Rewrite the rows from the first one through the line that contains "coordinates (1263, 1076).", with "Image resolution" changed to "Screen resolution" and everything else left the same.

■ ■ ■

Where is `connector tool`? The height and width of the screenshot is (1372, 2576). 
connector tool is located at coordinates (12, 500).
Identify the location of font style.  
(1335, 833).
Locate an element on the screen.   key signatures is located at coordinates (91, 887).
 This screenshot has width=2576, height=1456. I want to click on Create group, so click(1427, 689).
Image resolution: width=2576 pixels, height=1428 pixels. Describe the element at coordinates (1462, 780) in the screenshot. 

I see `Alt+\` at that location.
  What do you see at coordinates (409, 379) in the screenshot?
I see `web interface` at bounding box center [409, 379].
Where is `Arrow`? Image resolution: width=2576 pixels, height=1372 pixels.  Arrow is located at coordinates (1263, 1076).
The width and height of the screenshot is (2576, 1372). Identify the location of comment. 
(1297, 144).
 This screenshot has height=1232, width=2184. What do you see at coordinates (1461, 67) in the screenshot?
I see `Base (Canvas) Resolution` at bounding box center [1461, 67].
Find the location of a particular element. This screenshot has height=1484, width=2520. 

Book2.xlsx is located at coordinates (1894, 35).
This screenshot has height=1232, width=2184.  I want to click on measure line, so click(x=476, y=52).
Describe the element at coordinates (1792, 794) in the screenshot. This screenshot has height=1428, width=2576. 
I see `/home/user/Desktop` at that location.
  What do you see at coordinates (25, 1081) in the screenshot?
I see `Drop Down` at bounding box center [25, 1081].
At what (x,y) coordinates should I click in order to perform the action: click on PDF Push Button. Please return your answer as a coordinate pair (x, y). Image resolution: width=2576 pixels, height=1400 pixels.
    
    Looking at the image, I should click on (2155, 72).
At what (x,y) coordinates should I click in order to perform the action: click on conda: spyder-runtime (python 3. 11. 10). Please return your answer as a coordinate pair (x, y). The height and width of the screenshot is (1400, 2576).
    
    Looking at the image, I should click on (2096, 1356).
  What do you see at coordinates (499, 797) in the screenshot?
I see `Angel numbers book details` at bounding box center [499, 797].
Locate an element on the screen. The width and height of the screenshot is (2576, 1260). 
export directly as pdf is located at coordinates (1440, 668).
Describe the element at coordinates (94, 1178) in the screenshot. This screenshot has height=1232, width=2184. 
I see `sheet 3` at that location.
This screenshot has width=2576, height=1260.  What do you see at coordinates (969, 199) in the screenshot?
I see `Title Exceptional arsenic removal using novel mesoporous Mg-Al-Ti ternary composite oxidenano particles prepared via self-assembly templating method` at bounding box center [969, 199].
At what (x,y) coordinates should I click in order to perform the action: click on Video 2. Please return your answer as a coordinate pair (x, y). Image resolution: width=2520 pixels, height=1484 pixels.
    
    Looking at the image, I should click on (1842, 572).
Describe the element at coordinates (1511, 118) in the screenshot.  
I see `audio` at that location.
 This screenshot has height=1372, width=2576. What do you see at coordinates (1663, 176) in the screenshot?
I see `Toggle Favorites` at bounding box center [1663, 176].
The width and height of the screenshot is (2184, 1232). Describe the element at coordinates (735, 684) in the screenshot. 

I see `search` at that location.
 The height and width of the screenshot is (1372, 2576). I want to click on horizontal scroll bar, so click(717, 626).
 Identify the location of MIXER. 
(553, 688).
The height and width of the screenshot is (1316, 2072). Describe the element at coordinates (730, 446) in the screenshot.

■ ■ ■

-- Task solution --
Where is `connector tool`? The height and width of the screenshot is (1372, 2576). 
connector tool is located at coordinates (12, 500).
Identify the location of font style.  
(1335, 833).
Locate an element on the screen.   key signatures is located at coordinates (91, 887).
 This screenshot has width=2576, height=1456. I want to click on Create group, so click(1427, 689).
Screen resolution: width=2576 pixels, height=1428 pixels. Describe the element at coordinates (1462, 780) in the screenshot. 

I see `Alt+\` at that location.
  What do you see at coordinates (409, 379) in the screenshot?
I see `web interface` at bounding box center [409, 379].
Where is `Arrow`? Screen resolution: width=2576 pixels, height=1372 pixels.  Arrow is located at coordinates (1263, 1076).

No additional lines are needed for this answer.